Union Square incarne le multiculturalisme et la tolérance religieuse de Timisoara. En face du « dôme » catholique, comme on l’appelle localement, se trouvent l’évêché et l’église orthodoxe serbe, ornés et colorés. Une école de langue allemande (qui a produit deux lauréats du prix Nobel) et une librairie se trouvent à proximité, tandis qu’à quelques pâtés de maisons se trouve la synagogue Cetate, achevée en 1865 et rouverte l’année dernière après une longue rénovation.

Une communauté juive autrefois prospère dépassait 13 pour cent de la population dans l’entre-deux-guerres, mais a considérablement diminué en raison de l’émigration massive sous le régime communiste. Malgré tout, l’héritage juif de Timisoara est démesuré et visible dans bon nombre des plus beaux bâtiments, notamment la Maison Brück et l’emblématique palais Max Steiner, qui dégage une ambiance Gaudí sur son coin de la place.

Le quartier d’Union Square regorge d’endroits où dîner et s’imprégner, la plupart avec des sièges à l’extérieur, et c’est l’endroit incontournable des locaux. Pour la cuisine roumaine traditionnelle, essayez Miorita pour les soupes, les ragoûts et les viandes grillées avec de la polenta. Vinto est un restaurant haut de gamme axé sur le vin où vous pourrez déguster les cépages sous-estimés de Roumanie. Zai Miniature, avec une large sélection de gin, sert des cocktails et des spritz avec vue, tandis que le Garage Cafe propose certains des meilleurs petits-déjeuners et pâtisseries de la ville, y compris des végétaliens.
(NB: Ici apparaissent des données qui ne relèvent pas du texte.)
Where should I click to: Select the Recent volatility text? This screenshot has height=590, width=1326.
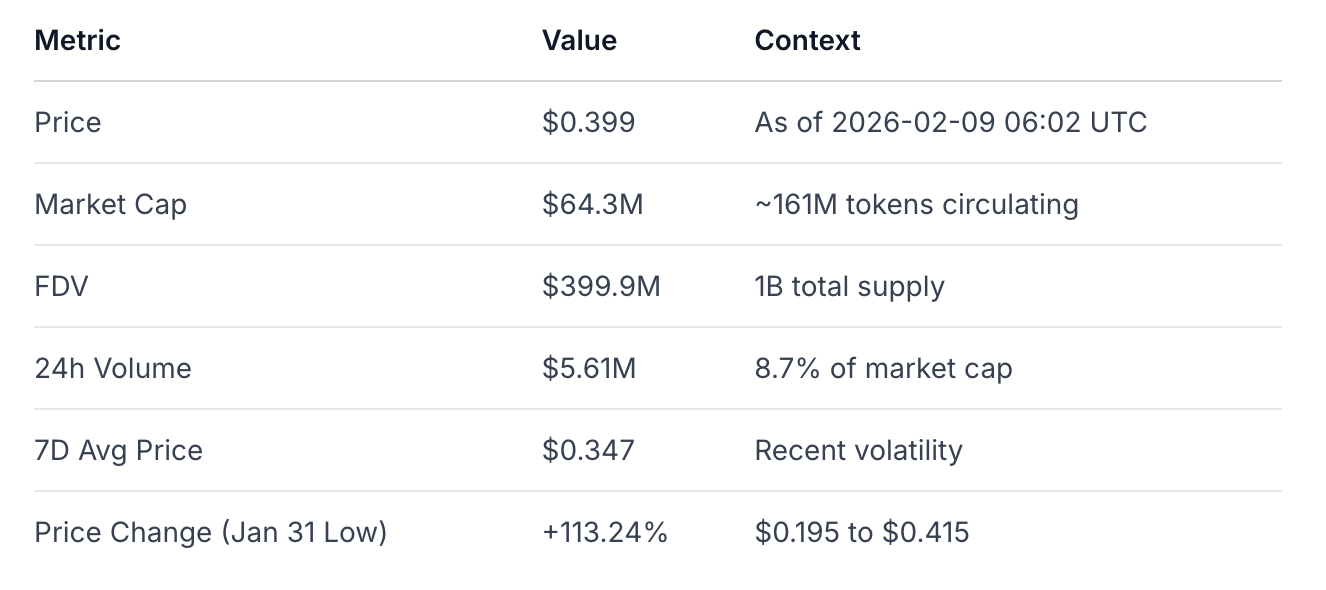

Naru, un restaurant chaleureux et végétarien doté d’une terrasse ombragée, se trouve en face de Doppio, l’un des nombreux cafés de spécialité.

Près d’Union Square se trouve la Revolution Memorial Association et son musée sur les événements tragiques et euphoriques de décembre 1989. Un court métrage et des expositions sont informatifs et captivants mais graphiques et ne sont pas destinés aux jeunes enfants ou aux nausées. C’est une expérience digne, quoique humiliante, particulièrement révélatrice pour les Américains et les autres Occidentaux.
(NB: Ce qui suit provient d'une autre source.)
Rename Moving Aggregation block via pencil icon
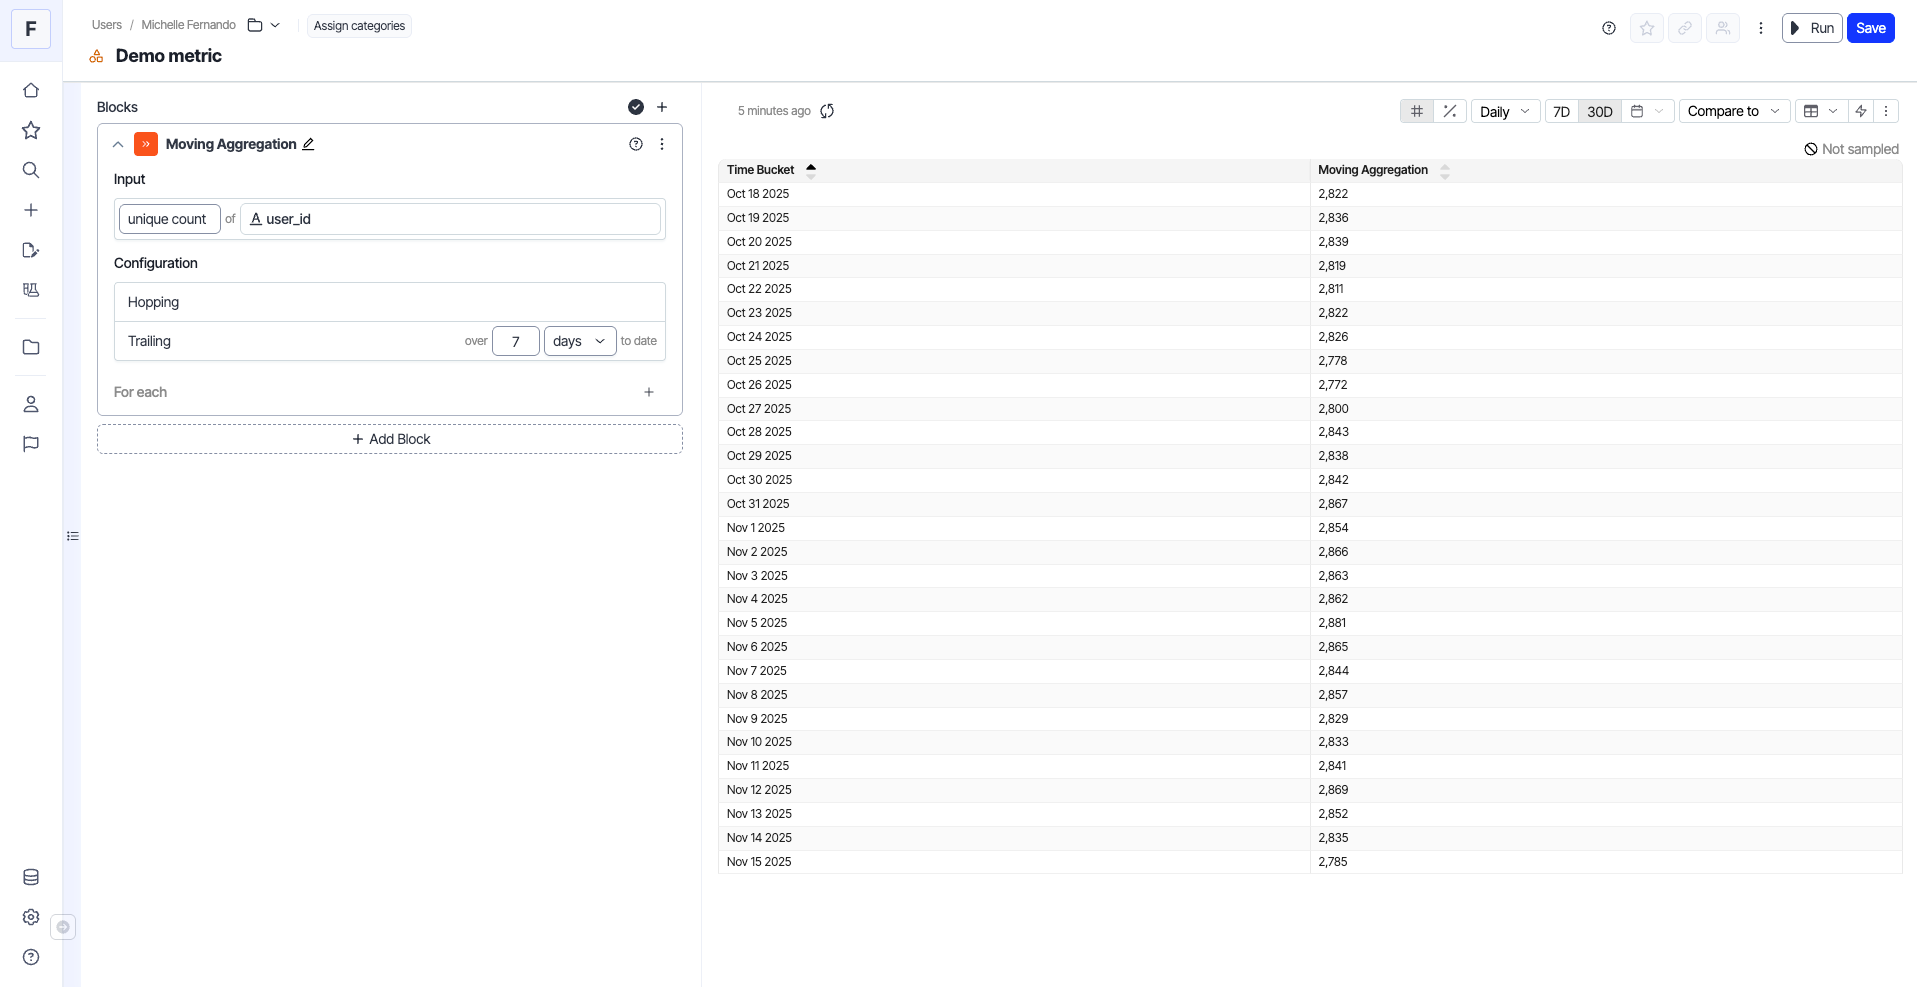pyautogui.click(x=308, y=144)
Outre l’exploration des places principales, une autre façon de découvrir Timisoara comme un local est de se promener le long du canal navigable Bega, qui traverse la ville, en passant devant des parcs verdoyants avec des allées piétonnières et des pistes cyclables, dont l’une mène à 40 km jusqu’à la frontière serbe. Plusieurs bars et restaurants parsèment le canal, mais c’est surtout un endroit agréable pour flâner et regarder les bateaux-taxis et les kayaks « vaporetto » glisser devant d’innombrables saules pleureurs.

Timisoara est l’une des trois capitales européennes de la culture en 2023. Une gamme complète d’expositions d’art, de concerts, de festivals de musique, de théâtre et de danse s’étend jusqu’en décembre.

Les organisateurs de la capitale culturelle utilisent des lieux extérieurs aux musées, des cours cachées aux galeries privées, comme espaces d’exposition. Consultez le calendrier complet des événements ou parcourez les faits saillants par mois.

La monnaie roumaine est le leu (pluriel, lei). Au restaurant, attendez-vous à payer entre 25 et 45 lei (environ 5,50 à 10 dollars) pour les soupes et les entrées et entre 70 et 90 lei pour les entrées. Côté hébergement, l’hôtel Atlas quatre étoiles, ouvert en 2021, offre un confort moderne à quelques pas des principales places. Double à partir de 700 lei.